## TASK GOAL
From the article on the 30-minute medication rule below, write out a passage word for word, beginning at the words "Now, however, given" and stopping after "to be administered?".

NEW YORK NURSE: September 2011

30-minute Rule: Is this helping to provide quality patient care?

by Renée Gecsedi, MS, RN, Director, Education, Practice and Research

There was once a time when an RN would pour a patient’s medications from the med cart drawer and compare that to the patient record and medex all the while remembering the five rights -- the right patient, right medication, right dose, right time and right route. The nurse would verify that the patient received the medication and note the actual time the patient received it and a justification when there was a delay.

Now, however, given the use of automated dispensing cabinets, electronic documentation and barcode administration, electronic time stamps that record administration times, have the five rights stood the test of time? There is no argument that nurses should verify the right patient, medication, dose and route, but what is the right window of time for a drug to be administered?

In October 2008, the Centers for Medicare and Medicaid Services (CMS) implemented a new 30-minute rule for medication administration policy. The policy appears in the Conditions of Participation Interpretive Guidelines for Hospitals, State Operations and outlines the indicators for assessing medication administration, which includes: “Are drugs administered within 30 minutes of the scheduled time of administration?”

In an attempt to comply with the policy and avoid a citation for noncompliance with regulations, nurses are taking shortcuts. Cipriano (2011) writes that nurses are removing medications in advance of administration times, removing them for multiple patients at the same time, charting in advance of the administration time and asking nurses on the previous shift to “pull” the medications for the current shift.

## THE DATA

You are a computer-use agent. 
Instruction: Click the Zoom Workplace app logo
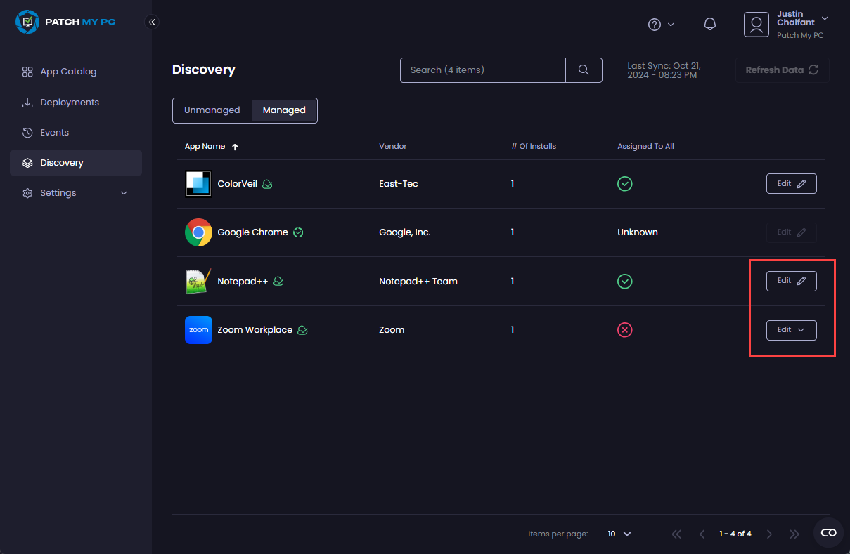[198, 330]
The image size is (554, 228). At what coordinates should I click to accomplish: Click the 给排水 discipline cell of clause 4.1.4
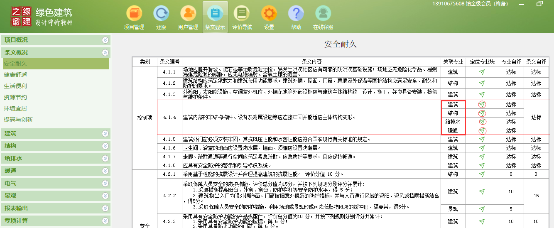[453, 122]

==

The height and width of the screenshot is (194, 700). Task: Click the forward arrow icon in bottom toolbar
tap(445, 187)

---

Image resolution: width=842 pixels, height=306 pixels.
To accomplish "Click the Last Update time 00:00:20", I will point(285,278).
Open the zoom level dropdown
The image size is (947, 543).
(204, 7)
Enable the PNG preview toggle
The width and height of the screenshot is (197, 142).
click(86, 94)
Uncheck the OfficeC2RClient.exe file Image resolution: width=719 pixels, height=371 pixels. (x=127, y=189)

## SOLUTION TO THIS PROBLEM
Now, however, given the use of automated dispensing cabinets, electronic documentation and barcode administration, electronic time stamps that record administration times, have the five rights stood the test of time? There is no argument that nurses should verify the right patient, medication, dose and route, but what is the right window of time for a drug to be administered?